Tuesday, January 24, 2012

Policy uncertainty and employment

from "Economic Policy Uncertainty and Small Business Expansion" by Mark E. Schweitzer and Scott Shane in the Fed of Cleveland Economic Commentary

 The policy uncertainty measure is also a monthly measure. It contains three components. According to its creators: “One component quantifies newspaper coverage of policy-related economic uncertainty. A second component reflects the number of federal tax code provisions set to expire in future years. The third component uses disagreement among economic forecasters as a proxy for uncertainty.”

The components are weighted as follows: 50 percent on the news component and 16.67 percent each on tax expirations, forecaster disagreement about the future CPI, and forecaster disagreement about future federal expenditures.

We believe that the Baker, Bloom, and Davis measure accurately captures policy uncertainty for several reasons. First, it looks reasonable. The measure increases in response to events that most observers believe have increased policy uncertainty and decreases in response to events that most observers think reduced that uncertainty. In addition, the authors show that other measures developed using the same approach accurately predict other types of uncertainty, such as financial uncertainty. Finally, the measure predicts changes in several measures of economic activity, such as employment and GDP.

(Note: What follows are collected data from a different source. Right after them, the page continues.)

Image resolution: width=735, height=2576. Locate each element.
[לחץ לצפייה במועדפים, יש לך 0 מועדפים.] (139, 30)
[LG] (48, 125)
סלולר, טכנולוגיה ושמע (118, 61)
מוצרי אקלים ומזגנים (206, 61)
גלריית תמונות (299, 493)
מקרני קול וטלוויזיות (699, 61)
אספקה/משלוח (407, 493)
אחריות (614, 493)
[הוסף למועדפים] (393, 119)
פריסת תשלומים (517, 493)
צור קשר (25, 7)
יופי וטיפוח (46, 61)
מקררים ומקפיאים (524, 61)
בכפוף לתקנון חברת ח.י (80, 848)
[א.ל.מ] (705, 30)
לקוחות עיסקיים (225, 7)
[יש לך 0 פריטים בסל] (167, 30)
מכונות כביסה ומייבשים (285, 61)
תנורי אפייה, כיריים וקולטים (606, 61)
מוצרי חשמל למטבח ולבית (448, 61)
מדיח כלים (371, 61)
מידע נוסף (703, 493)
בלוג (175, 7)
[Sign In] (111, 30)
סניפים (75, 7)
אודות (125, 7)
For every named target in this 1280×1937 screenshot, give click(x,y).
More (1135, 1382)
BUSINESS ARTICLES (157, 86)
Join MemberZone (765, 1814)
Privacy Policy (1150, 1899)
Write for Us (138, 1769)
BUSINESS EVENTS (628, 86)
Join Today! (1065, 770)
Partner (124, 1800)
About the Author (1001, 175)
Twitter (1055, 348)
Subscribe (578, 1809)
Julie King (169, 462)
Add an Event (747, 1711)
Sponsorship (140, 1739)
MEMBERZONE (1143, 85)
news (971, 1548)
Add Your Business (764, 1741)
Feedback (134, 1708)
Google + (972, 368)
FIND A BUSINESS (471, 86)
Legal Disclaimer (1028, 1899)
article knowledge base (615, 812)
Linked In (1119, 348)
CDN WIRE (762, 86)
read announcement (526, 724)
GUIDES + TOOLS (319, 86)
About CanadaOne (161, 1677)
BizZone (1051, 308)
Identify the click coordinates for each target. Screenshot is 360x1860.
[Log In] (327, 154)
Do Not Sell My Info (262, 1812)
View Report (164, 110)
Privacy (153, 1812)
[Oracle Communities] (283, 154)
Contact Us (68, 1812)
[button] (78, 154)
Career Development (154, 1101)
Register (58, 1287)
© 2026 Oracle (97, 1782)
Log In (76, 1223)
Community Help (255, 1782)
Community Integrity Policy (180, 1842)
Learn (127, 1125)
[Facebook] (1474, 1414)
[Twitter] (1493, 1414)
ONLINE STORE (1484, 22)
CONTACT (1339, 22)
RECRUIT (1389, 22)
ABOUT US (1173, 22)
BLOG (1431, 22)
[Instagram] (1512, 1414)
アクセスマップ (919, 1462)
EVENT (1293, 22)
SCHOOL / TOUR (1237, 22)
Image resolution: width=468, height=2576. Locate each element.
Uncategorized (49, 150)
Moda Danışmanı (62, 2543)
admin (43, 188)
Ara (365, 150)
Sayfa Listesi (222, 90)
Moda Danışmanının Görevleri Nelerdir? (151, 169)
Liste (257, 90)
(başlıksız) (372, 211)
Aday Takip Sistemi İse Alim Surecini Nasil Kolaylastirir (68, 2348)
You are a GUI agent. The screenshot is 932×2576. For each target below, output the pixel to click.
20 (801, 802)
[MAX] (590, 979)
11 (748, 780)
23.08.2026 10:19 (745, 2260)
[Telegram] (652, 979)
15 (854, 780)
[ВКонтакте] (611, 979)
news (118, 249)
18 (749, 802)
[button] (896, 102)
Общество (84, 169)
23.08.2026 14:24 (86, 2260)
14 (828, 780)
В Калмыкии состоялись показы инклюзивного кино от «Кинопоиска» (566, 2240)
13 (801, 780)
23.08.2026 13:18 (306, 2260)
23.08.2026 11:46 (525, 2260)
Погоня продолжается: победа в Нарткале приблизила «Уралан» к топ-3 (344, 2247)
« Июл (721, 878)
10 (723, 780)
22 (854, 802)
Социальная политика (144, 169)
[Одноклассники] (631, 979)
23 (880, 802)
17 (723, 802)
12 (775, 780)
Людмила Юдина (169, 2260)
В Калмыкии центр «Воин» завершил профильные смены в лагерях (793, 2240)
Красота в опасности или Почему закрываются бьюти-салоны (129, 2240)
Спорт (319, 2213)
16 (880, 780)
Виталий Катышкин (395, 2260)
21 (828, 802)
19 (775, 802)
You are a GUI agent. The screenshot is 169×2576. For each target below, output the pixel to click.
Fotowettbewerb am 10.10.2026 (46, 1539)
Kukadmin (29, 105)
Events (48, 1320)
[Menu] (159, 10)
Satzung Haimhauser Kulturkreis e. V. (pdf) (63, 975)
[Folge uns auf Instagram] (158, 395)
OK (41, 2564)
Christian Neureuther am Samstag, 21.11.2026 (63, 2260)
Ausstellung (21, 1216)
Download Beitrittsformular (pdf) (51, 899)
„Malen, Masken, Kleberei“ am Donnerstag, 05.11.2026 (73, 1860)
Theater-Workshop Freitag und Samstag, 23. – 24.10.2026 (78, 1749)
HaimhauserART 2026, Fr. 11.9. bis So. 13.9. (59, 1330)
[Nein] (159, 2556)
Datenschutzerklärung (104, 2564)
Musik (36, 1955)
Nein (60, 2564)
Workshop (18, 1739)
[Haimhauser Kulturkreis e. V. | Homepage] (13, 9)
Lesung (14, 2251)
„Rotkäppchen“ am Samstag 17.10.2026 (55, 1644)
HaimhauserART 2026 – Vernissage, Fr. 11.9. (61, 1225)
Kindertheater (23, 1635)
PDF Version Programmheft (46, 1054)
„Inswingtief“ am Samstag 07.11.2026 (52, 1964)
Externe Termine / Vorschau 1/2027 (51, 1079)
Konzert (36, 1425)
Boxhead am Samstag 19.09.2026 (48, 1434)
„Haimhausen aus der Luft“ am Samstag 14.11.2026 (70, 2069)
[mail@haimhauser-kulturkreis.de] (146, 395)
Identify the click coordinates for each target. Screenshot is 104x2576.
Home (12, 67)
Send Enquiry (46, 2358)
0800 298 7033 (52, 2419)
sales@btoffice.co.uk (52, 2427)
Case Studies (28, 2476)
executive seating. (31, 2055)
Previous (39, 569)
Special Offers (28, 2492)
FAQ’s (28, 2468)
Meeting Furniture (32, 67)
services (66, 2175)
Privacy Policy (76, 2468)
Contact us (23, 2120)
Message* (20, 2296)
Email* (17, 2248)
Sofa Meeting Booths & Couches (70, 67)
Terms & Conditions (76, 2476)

The uncertainty index provides a good measure of what risks businesses and investors are facing at this time. This uncertainty story that business have avoided investing has been an argument that has been used for some time but has not been quantified. If there is a high degree of disagreement, then there is less likely to be investment funds committed. The uncertainty is often associated with key risk periods but the index shows an extremely high level over the last three years and has not fallen like other periods of uncertainty.

The persistence of uncertainty is creating a global drag on employment and investment markets. This will only be cleared up if there more focused policy proposals.